Techniques for nothingness: Debate over the comparability of hypnosis and Zen in early-twentieth-century Japan

Hist Sci. 2018 Dec;56(4):470-496. doi: 10.1177/0073275317743120. Epub 2017 Dec 8.

Abstract

This paper explores a debate that took place in Japan in the early twentieth century over the comparability of hypnosis and Zen. The debate was among the first exchanges between psychology and Buddhism in Japan, and it cast doubt on previous assumptions that a clear boundary existed between the two fields. In the debate, we find that contemporaries readily incorporated ideas from psychology and Buddhism to reconstruct the experiences and concepts of hypnosis and Buddhist nothingness.

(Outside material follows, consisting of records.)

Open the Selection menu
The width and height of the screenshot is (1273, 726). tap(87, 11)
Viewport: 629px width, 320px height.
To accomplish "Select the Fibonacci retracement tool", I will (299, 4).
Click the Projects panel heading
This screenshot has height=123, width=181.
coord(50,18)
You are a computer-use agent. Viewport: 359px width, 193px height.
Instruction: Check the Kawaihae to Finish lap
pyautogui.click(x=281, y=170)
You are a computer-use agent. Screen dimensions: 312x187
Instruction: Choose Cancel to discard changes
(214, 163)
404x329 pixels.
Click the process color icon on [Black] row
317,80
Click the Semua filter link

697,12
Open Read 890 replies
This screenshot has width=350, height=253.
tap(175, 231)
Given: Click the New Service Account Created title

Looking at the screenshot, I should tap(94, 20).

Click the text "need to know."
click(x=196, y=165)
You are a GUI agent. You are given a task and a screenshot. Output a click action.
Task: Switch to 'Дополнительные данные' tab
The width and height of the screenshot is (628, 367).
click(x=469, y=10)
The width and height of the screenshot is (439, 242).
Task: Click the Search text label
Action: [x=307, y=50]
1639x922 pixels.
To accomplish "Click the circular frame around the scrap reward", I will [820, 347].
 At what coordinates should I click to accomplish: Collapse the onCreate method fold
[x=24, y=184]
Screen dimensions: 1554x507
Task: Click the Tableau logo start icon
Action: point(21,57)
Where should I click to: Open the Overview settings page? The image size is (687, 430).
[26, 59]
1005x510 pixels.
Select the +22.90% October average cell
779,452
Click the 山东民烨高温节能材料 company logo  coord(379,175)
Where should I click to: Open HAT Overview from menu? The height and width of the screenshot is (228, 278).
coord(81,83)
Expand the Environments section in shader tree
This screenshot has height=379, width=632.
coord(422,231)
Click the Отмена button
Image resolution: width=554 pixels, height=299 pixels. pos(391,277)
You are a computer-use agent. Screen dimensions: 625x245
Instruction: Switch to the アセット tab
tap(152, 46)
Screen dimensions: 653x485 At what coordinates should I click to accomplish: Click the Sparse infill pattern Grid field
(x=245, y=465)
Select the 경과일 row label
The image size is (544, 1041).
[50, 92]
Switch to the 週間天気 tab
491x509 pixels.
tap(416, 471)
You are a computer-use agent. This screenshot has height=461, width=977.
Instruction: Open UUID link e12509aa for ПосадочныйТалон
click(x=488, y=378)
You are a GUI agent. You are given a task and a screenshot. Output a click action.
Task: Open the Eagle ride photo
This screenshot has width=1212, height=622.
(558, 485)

The resulting new theories and techniques of nothingness were fruits of a fairly fluid boundary between the two fields. The debate, moreover, reveals that psychology tried to address the challenges and possibilities posed by religious introspective meditation and intuitive experiences in a positive way. In the end, however, psychology no longer regarded them as viable experimental or psychotherapeutic tools but merely as particular subjective experiences to be investigated and explained.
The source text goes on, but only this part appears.